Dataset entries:
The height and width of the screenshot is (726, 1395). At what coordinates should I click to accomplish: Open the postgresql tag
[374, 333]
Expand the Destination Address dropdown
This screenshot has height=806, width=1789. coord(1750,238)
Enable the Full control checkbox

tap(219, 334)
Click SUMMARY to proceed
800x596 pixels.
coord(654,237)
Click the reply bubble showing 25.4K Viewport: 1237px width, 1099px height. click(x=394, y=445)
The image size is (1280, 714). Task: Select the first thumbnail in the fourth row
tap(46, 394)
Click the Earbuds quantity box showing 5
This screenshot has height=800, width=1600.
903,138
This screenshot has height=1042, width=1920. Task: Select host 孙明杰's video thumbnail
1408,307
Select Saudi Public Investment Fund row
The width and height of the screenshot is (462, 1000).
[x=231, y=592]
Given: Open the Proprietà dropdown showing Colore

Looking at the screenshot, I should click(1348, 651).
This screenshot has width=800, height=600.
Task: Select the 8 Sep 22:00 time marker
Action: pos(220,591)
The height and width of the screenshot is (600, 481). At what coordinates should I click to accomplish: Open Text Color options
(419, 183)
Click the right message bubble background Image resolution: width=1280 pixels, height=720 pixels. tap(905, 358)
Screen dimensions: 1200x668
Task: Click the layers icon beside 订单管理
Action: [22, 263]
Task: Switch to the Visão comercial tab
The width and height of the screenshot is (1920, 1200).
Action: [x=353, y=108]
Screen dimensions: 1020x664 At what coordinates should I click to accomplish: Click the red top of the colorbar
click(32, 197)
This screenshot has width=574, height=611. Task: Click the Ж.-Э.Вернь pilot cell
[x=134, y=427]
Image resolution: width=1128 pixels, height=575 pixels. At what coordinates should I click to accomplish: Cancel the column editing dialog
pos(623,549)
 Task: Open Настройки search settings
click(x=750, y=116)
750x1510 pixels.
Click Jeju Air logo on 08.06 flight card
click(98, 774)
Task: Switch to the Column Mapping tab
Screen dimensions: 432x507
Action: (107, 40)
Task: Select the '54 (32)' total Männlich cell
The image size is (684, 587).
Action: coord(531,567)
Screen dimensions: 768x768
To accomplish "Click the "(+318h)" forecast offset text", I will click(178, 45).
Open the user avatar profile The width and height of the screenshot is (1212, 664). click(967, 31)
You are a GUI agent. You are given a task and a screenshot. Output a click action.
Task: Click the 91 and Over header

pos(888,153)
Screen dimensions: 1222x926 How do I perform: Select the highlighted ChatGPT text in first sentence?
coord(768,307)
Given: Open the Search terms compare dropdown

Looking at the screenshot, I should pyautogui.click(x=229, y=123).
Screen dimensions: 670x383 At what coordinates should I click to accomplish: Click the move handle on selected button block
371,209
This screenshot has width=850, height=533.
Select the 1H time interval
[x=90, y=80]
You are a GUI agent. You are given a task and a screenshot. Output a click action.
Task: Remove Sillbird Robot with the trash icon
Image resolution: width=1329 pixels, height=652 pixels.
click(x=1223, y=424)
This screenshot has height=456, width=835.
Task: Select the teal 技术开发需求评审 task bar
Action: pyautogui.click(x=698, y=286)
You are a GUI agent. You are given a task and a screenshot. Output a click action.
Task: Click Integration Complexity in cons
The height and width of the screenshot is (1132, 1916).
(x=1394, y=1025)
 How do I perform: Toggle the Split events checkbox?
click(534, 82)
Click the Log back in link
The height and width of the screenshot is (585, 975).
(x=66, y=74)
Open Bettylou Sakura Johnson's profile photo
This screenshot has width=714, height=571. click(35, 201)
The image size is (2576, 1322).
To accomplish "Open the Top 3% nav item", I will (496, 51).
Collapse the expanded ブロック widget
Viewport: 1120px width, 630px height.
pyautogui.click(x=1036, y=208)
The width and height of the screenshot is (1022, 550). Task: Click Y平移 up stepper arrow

▶ **DESCRIPTION OF THE TASK**: A word-for-word restatement of all the records is required.

▶ **RESULT FOR THIS TASK**:
The height and width of the screenshot is (726, 1395). At what coordinates should I click to accomplish: Open the postgresql tag
[374, 333]
Expand the Destination Address dropdown
This screenshot has height=806, width=1789. coord(1750,238)
Enable the Full control checkbox

tap(219, 334)
Click SUMMARY to proceed
800x596 pixels.
coord(654,237)
Click the reply bubble showing 25.4K Viewport: 1237px width, 1099px height. click(x=394, y=445)
The image size is (1280, 714). Task: Select the first thumbnail in the fourth row
tap(46, 394)
Click the Earbuds quantity box showing 5
This screenshot has height=800, width=1600.
903,138
This screenshot has height=1042, width=1920. Task: Select host 孙明杰's video thumbnail
1408,307
Select Saudi Public Investment Fund row
The width and height of the screenshot is (462, 1000).
[x=231, y=592]
Given: Open the Proprietà dropdown showing Colore

Looking at the screenshot, I should click(1348, 651).
This screenshot has width=800, height=600.
Task: Select the 8 Sep 22:00 time marker
Action: pos(220,591)
The height and width of the screenshot is (600, 481). At what coordinates should I click to accomplish: Open Text Color options
(419, 183)
Click the right message bubble background Image resolution: width=1280 pixels, height=720 pixels. tap(905, 358)
Screen dimensions: 1200x668
Task: Click the layers icon beside 订单管理
Action: [22, 263]
Task: Switch to the Visão comercial tab
The width and height of the screenshot is (1920, 1200).
Action: [x=353, y=108]
Screen dimensions: 1020x664 At what coordinates should I click to accomplish: Click the red top of the colorbar
click(32, 197)
This screenshot has width=574, height=611. Task: Click the Ж.-Э.Вернь pilot cell
[x=134, y=427]
Image resolution: width=1128 pixels, height=575 pixels. At what coordinates should I click to accomplish: Cancel the column editing dialog
pos(623,549)
 Task: Open Настройки search settings
click(x=750, y=116)
750x1510 pixels.
Click Jeju Air logo on 08.06 flight card
click(98, 774)
Task: Switch to the Column Mapping tab
Screen dimensions: 432x507
Action: (107, 40)
Task: Select the '54 (32)' total Männlich cell
The image size is (684, 587).
Action: coord(531,567)
Screen dimensions: 768x768
To accomplish "Click the "(+318h)" forecast offset text", I will click(178, 45).
Open the user avatar profile The width and height of the screenshot is (1212, 664). click(967, 31)
You are a GUI agent. You are given a task and a screenshot. Output a click action.
Task: Click the 91 and Over header

pos(888,153)
Screen dimensions: 1222x926 How do I perform: Select the highlighted ChatGPT text in first sentence?
coord(768,307)
Given: Open the Search terms compare dropdown

Looking at the screenshot, I should pyautogui.click(x=229, y=123).
Screen dimensions: 670x383 At what coordinates should I click to accomplish: Click the move handle on selected button block
371,209
This screenshot has width=850, height=533.
Select the 1H time interval
[x=90, y=80]
You are a GUI agent. You are given a task and a screenshot. Output a click action.
Task: Remove Sillbird Robot with the trash icon
Image resolution: width=1329 pixels, height=652 pixels.
click(x=1223, y=424)
This screenshot has height=456, width=835.
Task: Select the teal 技术开发需求评审 task bar
Action: pyautogui.click(x=698, y=286)
You are a GUI agent. You are given a task and a screenshot. Output a click action.
Task: Click Integration Complexity in cons
The height and width of the screenshot is (1132, 1916).
(x=1394, y=1025)
 How do I perform: Toggle the Split events checkbox?
click(534, 82)
Click the Log back in link
The height and width of the screenshot is (585, 975).
(x=66, y=74)
Open Bettylou Sakura Johnson's profile photo
This screenshot has width=714, height=571. click(35, 201)
The image size is (2576, 1322).
To accomplish "Open the Top 3% nav item", I will (496, 51).
Collapse the expanded ブロック widget
Viewport: 1120px width, 630px height.
pyautogui.click(x=1036, y=208)
The width and height of the screenshot is (1022, 550). Task: Click Y平移 up stepper arrow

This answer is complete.